インドの解雇規制

SankeiBizでインドの解雇規制が紹介されていましたので、備忘的に転載しておきます。

 インド・ムザファルプルの町で縫製工場を経営するシェカール・バグワットさんは昨年、モスクワやプラハ、ベルリン、ロンドンなど欧州各地のブティックに計200万ドル(約1億6400万円)超の女性下着を送り届けた。バグワットさんの工場では92人の従業員が、ブラジャーから特別注文のガーターベルトまでさまざまな女性用下着を縫製している。しかし、男性用下着は扱っていない。

 高級な女性用下着なら、ブラジャー1着で最大3ドルの利益を得られるが、男性用下着で同水準の利益を得るためには100枚販売する必要がある。もちろん、より多くの人手も必要となる。

 そして、インドの労働法では、被雇用者が100人を超えた雇用主は労働者の解雇に際しては政府の許可が必要となり、事実上解雇ができなくなるのだ。

 この下着縫製をめぐる問題が浮き彫りにするのは、インドの労働法がいかに海外からの投資を阻害し、製造業の成長を妨げているかだ。
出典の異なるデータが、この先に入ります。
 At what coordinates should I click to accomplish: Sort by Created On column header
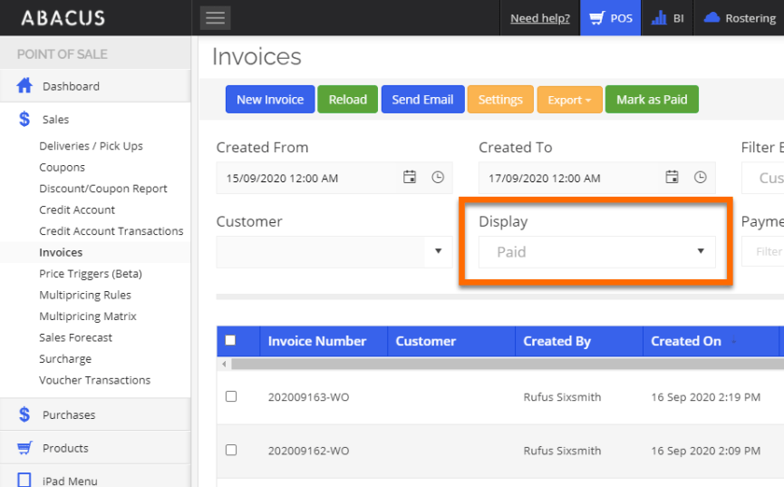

スイスの金融大手クレディ・スイスで東南アジア・インド経済部門の責任者を務めるロバート・プライアワンデスフォーデ氏は「インドが他の新興国と異なるのは、工業部門の改革なしで成功を収めているということ」と驚きを隠さない。

 インドの労働法は1880年代に生まれたもので、最後の全面改正は、インド産業紛争法(1948年)だ。この法律では、労働者を100人以上雇用する企業は、余剰人員を産み出すことが禁じられているほか、違法行為以外の理由での解雇も禁止している。労働省によれば、そのほか45の連邦法や約200の州法が労使関係を規定している。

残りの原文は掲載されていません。